Os dados apresentados, que não se aplicam à evolução de outro tipo de crimes, “encaixam no padrão amplamente denunciado do aumento dos delitos de ódio depois do referendo europeu”, assinala o relatório. No mês de agosto, os dados constataram que as ocorrências de crimes de ódio baixaram, mas continuam significativamente superiores aos que se conheceram antes do referendo.

Bernard Hogan-Howe, alto-comissário da polícia Metropolitana de Londres, também falou há uns dias sobre o “pico horrível” de crimes de ódio que coincidiram com o referendo. “Não podemos dizer que se deve tudo ao Brexit, mas há uma clara mudança depois do mesmo. Os europeus de leste têm sofrido particularmente mais ataques que consideramos como delitos racistas. Há certamente um aumento relacionado com os mesmos”, explicou.
####################
Trabalho pedido — Prossiga o texto sobre o aumento dos crimes de ódio no Reino Unido após o referendo do Brexit, começando logo a seguir à última frase apresentada. Os itens não desempenham qualquer papel nesta tarefa.
####################
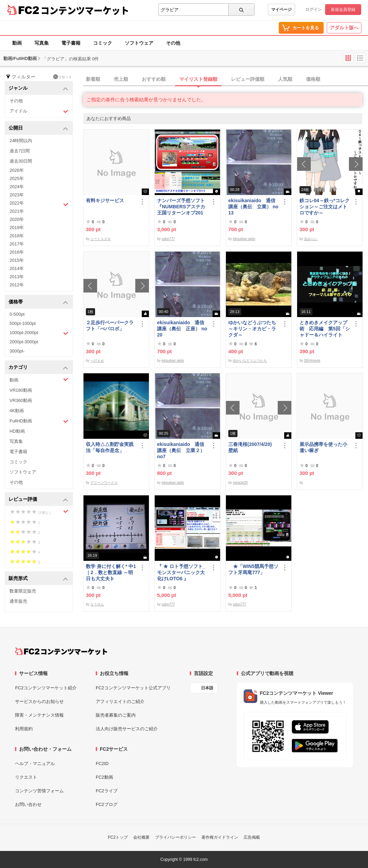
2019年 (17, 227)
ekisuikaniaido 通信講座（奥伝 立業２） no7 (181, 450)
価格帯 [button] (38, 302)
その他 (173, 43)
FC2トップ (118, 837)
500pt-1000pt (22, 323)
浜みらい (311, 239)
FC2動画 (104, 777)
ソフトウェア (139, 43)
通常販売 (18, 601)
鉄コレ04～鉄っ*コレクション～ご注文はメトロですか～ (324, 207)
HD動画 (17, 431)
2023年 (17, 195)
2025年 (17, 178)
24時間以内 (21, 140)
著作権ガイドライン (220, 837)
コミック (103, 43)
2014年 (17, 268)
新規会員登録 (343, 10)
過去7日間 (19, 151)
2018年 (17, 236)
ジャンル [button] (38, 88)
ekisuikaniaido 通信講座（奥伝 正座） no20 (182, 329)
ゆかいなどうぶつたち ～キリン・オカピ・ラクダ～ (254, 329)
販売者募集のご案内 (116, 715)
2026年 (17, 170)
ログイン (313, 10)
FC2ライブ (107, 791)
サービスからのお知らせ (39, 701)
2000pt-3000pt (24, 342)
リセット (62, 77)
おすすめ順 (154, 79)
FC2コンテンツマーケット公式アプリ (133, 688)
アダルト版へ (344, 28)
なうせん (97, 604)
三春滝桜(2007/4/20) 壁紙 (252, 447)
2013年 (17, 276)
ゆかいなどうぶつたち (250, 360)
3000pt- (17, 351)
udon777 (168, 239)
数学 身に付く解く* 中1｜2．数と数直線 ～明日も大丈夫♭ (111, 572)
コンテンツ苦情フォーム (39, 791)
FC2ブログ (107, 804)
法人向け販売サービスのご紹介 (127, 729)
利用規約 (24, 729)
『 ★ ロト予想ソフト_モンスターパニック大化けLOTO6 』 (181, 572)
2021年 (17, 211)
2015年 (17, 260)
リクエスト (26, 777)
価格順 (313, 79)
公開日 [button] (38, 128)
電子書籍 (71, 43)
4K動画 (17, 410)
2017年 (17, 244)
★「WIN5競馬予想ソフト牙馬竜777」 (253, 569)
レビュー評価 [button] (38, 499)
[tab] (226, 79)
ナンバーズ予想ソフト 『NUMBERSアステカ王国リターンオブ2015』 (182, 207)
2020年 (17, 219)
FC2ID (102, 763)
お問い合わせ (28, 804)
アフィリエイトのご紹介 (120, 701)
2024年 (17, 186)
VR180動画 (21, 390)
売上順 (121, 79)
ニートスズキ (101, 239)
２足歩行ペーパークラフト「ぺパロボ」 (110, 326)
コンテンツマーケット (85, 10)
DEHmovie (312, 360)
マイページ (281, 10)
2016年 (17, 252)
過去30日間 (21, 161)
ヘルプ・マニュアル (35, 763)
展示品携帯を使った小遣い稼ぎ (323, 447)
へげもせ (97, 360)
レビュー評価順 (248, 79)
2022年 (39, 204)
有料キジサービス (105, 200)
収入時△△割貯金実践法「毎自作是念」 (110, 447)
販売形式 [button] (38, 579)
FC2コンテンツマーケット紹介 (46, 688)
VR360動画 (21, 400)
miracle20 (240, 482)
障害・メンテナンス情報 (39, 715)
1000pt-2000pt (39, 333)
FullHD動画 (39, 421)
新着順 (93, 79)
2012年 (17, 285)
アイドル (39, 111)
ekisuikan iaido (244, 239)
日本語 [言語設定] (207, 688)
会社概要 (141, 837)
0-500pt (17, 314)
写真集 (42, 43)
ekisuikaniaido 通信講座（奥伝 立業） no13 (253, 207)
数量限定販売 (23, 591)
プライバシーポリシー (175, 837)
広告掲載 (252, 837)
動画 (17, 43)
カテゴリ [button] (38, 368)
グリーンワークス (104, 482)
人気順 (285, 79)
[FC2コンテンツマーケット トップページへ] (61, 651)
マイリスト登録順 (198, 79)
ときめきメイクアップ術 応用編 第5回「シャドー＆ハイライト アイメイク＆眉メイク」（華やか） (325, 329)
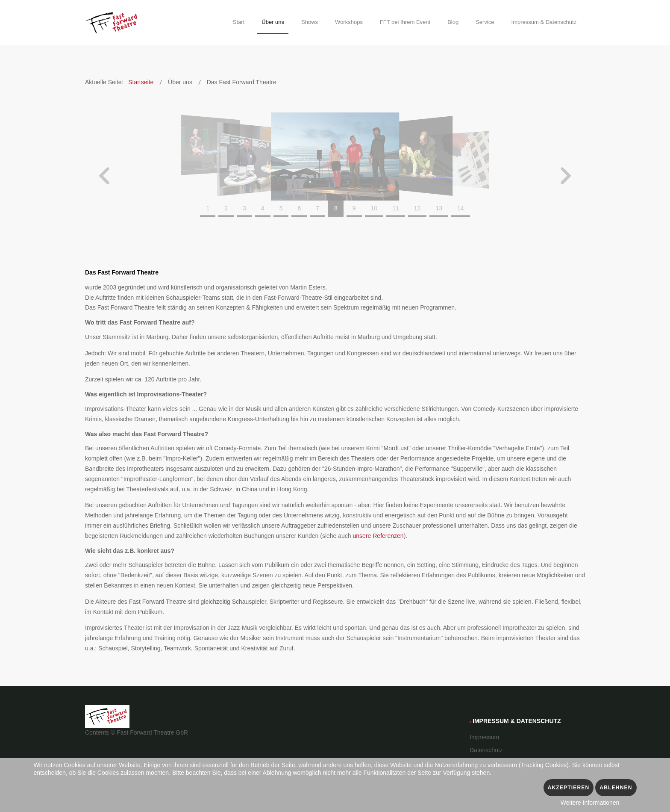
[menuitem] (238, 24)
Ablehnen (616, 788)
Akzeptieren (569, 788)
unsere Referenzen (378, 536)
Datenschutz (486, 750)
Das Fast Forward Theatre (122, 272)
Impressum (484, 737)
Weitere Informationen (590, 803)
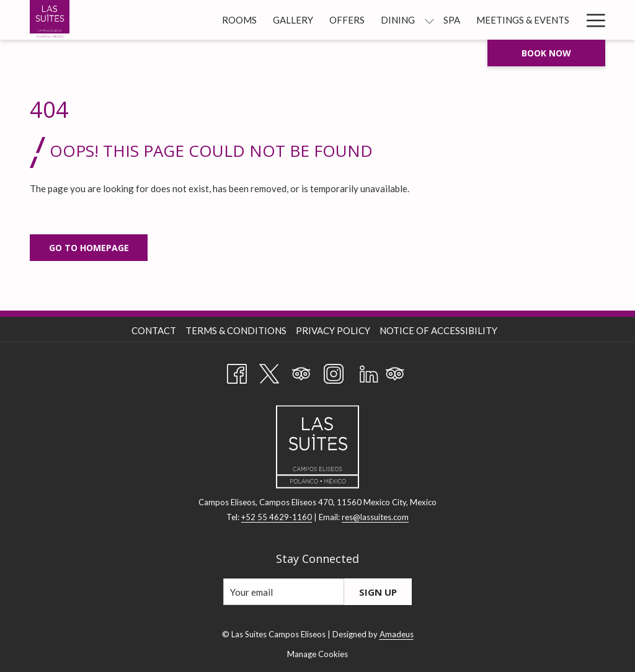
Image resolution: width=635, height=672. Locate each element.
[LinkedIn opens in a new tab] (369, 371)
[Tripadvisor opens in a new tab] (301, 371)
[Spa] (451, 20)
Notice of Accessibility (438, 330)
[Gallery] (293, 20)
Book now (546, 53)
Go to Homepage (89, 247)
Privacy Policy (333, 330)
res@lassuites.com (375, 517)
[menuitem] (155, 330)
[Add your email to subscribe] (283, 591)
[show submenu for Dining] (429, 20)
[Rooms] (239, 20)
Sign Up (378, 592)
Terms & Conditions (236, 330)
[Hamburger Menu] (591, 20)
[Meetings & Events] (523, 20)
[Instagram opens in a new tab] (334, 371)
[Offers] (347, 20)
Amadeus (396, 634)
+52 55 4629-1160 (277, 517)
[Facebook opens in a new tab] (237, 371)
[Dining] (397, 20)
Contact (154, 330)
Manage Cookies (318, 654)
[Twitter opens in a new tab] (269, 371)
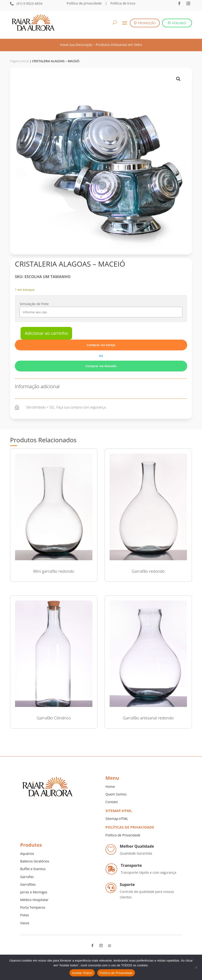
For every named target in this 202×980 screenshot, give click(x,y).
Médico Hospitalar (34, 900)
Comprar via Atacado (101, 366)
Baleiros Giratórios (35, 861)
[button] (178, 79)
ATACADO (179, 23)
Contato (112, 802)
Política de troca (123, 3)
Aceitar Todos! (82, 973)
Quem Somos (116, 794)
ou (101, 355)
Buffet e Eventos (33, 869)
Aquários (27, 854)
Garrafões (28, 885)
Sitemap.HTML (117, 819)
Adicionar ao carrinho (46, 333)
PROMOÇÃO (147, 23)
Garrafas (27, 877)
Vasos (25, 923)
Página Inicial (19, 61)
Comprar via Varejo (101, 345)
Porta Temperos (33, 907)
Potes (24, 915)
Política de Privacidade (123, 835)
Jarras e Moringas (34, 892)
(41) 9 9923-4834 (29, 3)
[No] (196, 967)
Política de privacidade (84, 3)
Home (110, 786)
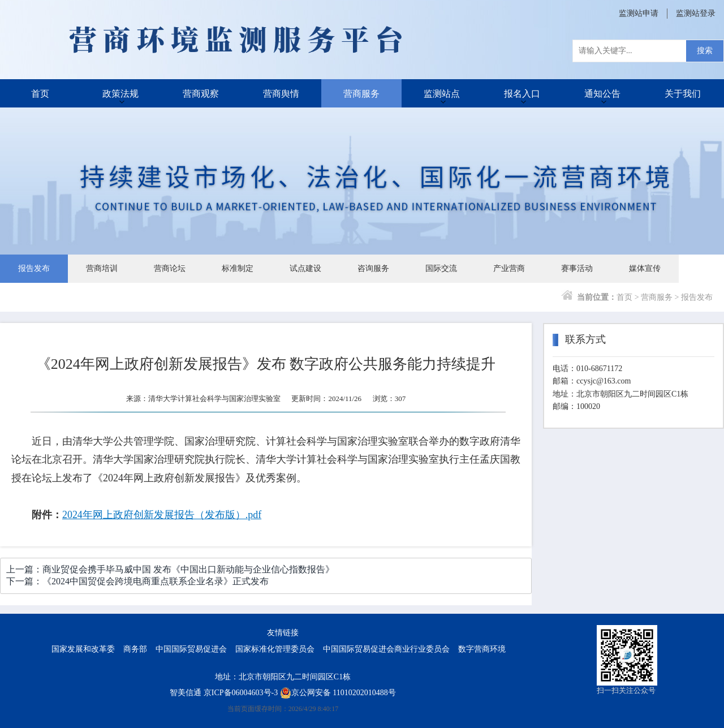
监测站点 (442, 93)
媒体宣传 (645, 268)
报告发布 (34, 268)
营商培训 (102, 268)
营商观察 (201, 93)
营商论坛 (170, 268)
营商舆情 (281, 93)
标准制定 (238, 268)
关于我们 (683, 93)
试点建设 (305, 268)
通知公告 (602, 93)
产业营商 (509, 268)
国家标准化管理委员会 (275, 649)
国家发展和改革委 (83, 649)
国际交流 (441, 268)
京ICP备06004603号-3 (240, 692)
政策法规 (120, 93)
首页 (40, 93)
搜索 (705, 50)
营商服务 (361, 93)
####################
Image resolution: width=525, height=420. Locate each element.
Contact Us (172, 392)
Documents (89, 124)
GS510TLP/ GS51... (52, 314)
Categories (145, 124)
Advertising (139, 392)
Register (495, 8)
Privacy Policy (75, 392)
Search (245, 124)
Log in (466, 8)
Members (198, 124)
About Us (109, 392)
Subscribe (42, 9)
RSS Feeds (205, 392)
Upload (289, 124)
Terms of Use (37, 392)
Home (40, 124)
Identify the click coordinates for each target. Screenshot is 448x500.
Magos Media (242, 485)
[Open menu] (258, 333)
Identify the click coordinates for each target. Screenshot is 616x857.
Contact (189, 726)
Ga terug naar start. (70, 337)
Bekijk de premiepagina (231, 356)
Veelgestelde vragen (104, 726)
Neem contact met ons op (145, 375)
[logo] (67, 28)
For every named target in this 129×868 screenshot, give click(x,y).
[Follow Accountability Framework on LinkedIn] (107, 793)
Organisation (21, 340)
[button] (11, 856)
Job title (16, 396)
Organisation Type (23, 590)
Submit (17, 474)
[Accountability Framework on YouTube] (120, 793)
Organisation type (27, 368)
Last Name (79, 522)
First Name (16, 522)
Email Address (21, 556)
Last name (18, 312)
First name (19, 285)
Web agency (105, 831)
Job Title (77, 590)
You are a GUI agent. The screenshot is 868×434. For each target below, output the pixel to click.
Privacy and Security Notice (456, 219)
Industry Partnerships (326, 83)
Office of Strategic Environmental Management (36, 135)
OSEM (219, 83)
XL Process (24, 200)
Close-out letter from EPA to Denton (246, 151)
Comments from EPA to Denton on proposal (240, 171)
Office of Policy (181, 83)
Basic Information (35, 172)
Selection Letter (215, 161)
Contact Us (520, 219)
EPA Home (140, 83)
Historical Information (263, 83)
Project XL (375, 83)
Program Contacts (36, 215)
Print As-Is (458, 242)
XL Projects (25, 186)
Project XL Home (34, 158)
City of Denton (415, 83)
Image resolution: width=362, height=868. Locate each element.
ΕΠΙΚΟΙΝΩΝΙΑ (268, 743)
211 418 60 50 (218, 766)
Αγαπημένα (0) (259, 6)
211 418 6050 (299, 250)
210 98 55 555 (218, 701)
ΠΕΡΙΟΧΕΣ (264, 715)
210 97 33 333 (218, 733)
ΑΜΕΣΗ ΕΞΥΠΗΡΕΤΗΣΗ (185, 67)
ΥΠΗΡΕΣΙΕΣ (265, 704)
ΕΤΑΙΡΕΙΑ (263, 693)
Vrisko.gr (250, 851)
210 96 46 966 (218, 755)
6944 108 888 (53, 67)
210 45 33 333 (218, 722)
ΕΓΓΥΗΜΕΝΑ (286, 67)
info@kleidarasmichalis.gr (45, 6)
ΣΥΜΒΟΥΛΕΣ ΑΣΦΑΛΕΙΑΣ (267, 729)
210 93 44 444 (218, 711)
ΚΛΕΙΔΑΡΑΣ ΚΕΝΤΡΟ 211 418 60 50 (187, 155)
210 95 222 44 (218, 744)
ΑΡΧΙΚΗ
####################
Resposta à tarefa —
A ministra do Interior britânica, Amber Rudd, disse, depois de apresentar o relatório onde se constatam estes dados, que “o ódio não tem lugar no país” e mostrou-se “determinada” a extingui-lo. Sugeriu ainda que o aumento destes casos pode estar relacionado com a denúncia cada vez maior deste tipo de ataques.” Amber Rudd acrescentou ainda que apesar de tudo, mostra-se satisfeita, ” ao ver que a ação do governo está a funcionar e que as vitimas estão a ganhar coragem para denunciar estes crimes”, disse.